Segment Start: DATA FOR PROCESSING
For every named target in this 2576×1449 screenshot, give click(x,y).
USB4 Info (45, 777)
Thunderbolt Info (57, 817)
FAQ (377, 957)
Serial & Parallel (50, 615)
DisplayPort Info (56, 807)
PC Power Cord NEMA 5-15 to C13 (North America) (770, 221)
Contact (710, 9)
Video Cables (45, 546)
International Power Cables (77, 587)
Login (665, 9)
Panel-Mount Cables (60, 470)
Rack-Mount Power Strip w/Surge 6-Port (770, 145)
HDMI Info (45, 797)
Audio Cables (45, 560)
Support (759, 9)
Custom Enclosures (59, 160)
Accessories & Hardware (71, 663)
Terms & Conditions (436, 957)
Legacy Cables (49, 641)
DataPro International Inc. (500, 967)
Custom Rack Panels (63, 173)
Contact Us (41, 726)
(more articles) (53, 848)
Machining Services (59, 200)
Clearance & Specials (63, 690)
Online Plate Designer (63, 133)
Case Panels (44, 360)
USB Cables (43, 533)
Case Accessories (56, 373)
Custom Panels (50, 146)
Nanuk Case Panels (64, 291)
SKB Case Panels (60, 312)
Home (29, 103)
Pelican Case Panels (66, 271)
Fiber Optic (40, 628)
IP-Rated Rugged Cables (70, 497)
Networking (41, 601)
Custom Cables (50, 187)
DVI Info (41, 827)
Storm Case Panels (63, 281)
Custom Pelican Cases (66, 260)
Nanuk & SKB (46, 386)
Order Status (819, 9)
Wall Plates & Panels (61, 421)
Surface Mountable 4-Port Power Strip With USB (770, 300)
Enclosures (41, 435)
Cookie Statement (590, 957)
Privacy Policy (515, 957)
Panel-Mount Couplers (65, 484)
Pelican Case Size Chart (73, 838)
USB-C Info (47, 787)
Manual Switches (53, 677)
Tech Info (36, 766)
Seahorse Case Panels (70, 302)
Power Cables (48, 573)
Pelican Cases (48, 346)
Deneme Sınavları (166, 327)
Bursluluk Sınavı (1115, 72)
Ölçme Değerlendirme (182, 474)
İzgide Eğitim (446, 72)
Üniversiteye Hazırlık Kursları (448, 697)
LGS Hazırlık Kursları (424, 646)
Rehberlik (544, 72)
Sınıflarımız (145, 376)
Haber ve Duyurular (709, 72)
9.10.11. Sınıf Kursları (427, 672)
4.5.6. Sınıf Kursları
Segment End: DATA FOR PROCESSING
TRY IT — Would you tally the lines above that include "Rack" and reply with only the total?

RESPONSE TO THE TASK — 2